Al Madinah Al Munawwarah-20130719-02327Galau salah satu istilah yang paling banyak digunakan dalam dunia tulis menulis. Mulai urusan politik, pendidikan, kesehatan, sampai urusan cinta dan rumah tangga. Sedikit-sedikit, orang bilang ‘’Aku Lagi Galau….!. Ini tidak aneh, karena memang bahasa itu hidup dan berkembang. Mungkin, suatu ketika, istilah galau tidak populer lagi, dan muncullah istilah baru, dengan istilah stress atau capek deh…. Begitulah perkembangan bahasa dari masa ke masa.

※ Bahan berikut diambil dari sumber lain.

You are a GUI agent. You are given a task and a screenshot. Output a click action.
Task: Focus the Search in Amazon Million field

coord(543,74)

Sangat sulit mengartikan galau, kendati demikian, makna galau sudah bisa ditangkap dan difahami. Di dalam menghadapi kehidupan, sudah mati manusia akan menghadapi kegalauan, karena memang manusia itu diciptakan tidak sempurna. Kegalauan yang terus menerus bisa menimbukan stress, bahkan sampai menjadi penyakit menakutkan yang namanya ‘’strok’’ dan juga jantung. Dua penyakit ini sangat membahayakan, dan tidak sedikit orang yang berawal dari galau, kemudian menjadi stress dan ahirnya stroke atau jantung dan ahirnya menghemabuskan nafas terahirnya.

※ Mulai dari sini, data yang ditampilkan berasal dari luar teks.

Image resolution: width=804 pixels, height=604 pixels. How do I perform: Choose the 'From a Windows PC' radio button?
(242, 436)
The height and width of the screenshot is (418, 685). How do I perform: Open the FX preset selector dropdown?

Ada kalanya menghembuskan nafas terahirnya di rumah sakit, setelah mendapatkan perawatan dan menghabiskan dana ratusan juta. Ada juga yang mengembuskan nafas terahirnya ketika sedang tidur dirumah. Semua itu berawal dari perasaan galau. Oleh karena itu, ketika sedang merasa galau, hendaknya kembali pada ajaran agama. Sebab, agama telah memberikan cara jitu di dalam meredam perasaan galau, dan ini merupakan obat yang paling murah. Dokter-pun, ketika sedang galau, juga harus melakukan tip berikut ini.

1-   Membaca Al-Qur’an

Membaca kitab suci, sekaligus merenungi makna yang terkandung di dalamnya. Secara tidak langsung, kitab suci itu adalah mu’jizat. Ratusan orang membuktikan kebenaran mu’jizat kitab suci, dengan membaca ternyata pikiran menjadi tenang, hati menjadi tentram. Bahkan yang sakit kadang diberikan kesembuhan, karena mendapat berkah dari mu’jizat kitab suci. Bagi yang tidak bisa membaca, cukup menggunakan telinga (mendengarkan). Sebab, alunan indah ayat-ayat kita suci, akan mampu merobos pikiran dan hati seseorang yang sedang galau. Sebagaimana pernyataan Allah Swt:’’ Hai manusia, Sesungguhnya telah datang kepadamu pelajaran dari Tuhanmu dan penyembuh bagi penyakit-penyakit (yang berada) dalam dada dan petunjuk serta rahmat bagi orang-orang yang beriman (QS Yunus (10:57). Ayat ini menjelaskan, bahwa kitab suci itu bisa menjadi obat galau secara langsung. Karena kitab suci itu adalah kalamullah Swt. Secara tidak langsung, ketika membaca kitab suci, sama dengan ber-interaksi dengan Allah Swt. Imam Al-Rozi di dalam tafsirnya berpendapat:’’ keberadsan al-Qur’an itu bisa menjadi mauidhoh (pitutur) langsung dari Allah Swt, menjadi obata galau hati, menjadi petunjuk, dan menjadi rahmat bagi orang-orang mukimin’’. Sedangkan, bagi orang yang sedang galau, tetapi tidak bisa membaca al-Qur’an, bisa membumikan al-Qur’an dirumahnya dengan cara mengadakan hataman al-Qur’an. Seperti mengundang orang-orang yang bagus, dan lancar membaca al-Qur’an. Bacaan itu akan memberikan pengaruh dan menambah energy positif terhadap anggota keluarga. Tidak berlebihan kiranya, jika Nabi Saw penah mengatakan:’’ sebaik-baik dari kalian ialah orang yang belajar al-Qur’an dan mengajarkan kepada orang lain’’.